ASG geeft aan dat de noodzakelijke frequentie van controlebemonstering sterk afhangt
van het type bedrijf. ASG adviseert als randvoorwaarde aan deelname een minimum
aantal controlemonsters te stellen. Dit maakt spoor 2 mogelijk geschikt voor bedrijven met
een gericht en constant bedrijfsmanagement en een grote mestafvoer.

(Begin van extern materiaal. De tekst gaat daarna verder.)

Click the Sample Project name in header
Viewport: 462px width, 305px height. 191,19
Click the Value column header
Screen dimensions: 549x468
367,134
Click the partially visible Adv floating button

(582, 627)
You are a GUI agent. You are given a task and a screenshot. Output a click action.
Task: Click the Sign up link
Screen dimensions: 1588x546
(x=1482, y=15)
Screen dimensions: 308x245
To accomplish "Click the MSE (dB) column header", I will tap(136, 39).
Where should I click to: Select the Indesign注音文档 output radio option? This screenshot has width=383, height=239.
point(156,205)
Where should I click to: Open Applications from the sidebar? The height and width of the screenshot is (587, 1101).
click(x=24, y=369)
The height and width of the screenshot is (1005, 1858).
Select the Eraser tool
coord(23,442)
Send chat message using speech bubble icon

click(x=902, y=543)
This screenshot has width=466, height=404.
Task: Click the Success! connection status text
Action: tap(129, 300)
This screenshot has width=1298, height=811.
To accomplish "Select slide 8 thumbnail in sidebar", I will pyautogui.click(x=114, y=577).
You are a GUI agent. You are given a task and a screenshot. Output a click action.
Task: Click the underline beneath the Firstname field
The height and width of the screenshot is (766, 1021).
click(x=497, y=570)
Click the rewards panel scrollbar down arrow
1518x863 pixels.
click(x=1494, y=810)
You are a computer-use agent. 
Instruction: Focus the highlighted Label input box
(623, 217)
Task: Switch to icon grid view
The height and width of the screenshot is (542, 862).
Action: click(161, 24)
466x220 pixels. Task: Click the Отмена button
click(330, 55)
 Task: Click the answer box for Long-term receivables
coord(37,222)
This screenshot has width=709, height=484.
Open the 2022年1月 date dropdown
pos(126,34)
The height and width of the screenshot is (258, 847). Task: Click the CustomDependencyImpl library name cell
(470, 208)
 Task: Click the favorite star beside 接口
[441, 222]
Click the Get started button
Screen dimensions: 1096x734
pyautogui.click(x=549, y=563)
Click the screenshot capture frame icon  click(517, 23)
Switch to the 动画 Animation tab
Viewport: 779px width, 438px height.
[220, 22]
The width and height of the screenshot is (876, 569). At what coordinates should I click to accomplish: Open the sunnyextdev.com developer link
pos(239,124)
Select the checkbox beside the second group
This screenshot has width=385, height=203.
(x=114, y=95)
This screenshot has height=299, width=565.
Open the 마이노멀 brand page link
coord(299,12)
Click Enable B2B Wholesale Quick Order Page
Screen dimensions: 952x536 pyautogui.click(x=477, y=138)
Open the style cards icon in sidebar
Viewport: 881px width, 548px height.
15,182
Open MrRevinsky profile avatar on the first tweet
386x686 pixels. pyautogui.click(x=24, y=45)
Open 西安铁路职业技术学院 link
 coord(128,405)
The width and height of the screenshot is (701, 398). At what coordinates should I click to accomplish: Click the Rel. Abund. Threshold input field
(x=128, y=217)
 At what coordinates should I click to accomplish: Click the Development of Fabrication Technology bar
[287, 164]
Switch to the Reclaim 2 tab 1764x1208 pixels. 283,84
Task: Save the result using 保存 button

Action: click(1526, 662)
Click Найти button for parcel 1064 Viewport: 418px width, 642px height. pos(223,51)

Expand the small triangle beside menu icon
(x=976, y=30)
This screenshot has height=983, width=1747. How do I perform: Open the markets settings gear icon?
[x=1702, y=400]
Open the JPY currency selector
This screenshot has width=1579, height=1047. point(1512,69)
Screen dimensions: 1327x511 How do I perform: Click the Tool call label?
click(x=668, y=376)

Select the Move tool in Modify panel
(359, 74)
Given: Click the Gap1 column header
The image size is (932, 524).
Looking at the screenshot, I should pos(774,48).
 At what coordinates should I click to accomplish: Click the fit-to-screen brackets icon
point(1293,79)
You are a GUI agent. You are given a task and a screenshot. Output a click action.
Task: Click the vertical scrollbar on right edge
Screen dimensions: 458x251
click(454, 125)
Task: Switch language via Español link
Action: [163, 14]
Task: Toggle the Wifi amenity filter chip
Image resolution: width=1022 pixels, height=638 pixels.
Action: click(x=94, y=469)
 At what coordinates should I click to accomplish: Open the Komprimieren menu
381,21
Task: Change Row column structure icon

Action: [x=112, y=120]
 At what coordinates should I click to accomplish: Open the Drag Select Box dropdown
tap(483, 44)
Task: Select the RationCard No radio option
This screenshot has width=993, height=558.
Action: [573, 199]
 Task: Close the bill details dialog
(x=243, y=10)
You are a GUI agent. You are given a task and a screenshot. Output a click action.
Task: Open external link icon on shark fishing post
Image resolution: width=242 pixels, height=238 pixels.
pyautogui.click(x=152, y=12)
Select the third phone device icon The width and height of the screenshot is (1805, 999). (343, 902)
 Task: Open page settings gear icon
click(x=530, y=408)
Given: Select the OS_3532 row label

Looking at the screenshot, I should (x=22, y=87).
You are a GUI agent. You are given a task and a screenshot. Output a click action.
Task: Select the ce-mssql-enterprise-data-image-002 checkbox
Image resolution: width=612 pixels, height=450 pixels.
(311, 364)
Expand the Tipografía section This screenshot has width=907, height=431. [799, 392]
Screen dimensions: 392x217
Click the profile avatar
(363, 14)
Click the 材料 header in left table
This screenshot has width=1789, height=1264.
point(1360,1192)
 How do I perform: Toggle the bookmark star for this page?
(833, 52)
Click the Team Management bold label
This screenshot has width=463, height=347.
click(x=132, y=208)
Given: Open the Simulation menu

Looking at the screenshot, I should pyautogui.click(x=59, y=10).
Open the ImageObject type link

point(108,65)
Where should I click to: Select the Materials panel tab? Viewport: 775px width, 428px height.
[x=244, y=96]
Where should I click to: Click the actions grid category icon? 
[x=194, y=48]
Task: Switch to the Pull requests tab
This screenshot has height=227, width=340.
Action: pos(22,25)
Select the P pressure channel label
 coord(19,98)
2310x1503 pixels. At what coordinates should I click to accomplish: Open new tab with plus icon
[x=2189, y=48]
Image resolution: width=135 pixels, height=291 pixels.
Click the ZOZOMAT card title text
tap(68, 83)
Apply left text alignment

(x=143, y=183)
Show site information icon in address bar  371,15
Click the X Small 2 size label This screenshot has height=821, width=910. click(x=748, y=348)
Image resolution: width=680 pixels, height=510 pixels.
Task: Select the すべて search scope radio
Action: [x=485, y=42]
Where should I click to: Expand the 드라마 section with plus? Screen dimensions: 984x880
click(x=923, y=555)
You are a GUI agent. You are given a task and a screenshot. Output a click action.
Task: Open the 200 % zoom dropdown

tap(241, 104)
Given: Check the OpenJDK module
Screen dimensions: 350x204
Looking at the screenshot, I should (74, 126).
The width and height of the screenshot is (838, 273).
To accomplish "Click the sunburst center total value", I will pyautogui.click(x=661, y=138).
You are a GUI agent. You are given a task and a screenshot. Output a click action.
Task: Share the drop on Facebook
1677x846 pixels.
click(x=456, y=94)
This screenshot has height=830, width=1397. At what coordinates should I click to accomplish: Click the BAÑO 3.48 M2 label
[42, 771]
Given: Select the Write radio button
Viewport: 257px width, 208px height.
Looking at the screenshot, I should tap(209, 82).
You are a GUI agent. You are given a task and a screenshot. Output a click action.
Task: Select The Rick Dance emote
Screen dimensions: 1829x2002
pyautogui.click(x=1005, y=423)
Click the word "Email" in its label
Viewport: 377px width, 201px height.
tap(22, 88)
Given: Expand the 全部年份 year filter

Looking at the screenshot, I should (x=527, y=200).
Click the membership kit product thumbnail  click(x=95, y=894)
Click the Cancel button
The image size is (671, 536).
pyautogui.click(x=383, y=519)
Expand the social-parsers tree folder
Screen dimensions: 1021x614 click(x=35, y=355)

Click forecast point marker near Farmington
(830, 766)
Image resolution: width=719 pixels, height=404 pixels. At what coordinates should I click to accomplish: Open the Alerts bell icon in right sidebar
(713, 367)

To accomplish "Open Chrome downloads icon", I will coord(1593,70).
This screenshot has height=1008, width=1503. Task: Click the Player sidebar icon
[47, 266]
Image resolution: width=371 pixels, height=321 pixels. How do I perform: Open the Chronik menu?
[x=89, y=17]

Voor kleinere bedrijven en/of bedrijven met een wisselend management (bijvoorbeeld
wisselende voersamenstelling) is een controlebemonstering van 1 op 5 niet frequent
genoeg en daarmee onbetrouwbaar.
Uit het ASG-rapport blijkt daarnaast dat de betrouwbaarheid van monstername erg sterk
toeneemt met het aantal vrachten dat bemonsterd wordt.
Op basis van dit rapport lijkt er wetenschappelijk gezien geen belemmering te bestaan om
bedrijven die veel mest met een homogene samenstelling in de regio afzetten, een alternatief
spoor te gunnen. Ik neem het onderzoek mee in de evaluatie die ik met de initiatiefnemers
uitvoer over de mogelijke kansen van Spoor 2. In deze evaluatie worden ook
andere onderdelen van de experimenten bezien (zoals de handhaafbaarheid, controle
door een particuliere instantie, administratieve en uitvoeringslasten).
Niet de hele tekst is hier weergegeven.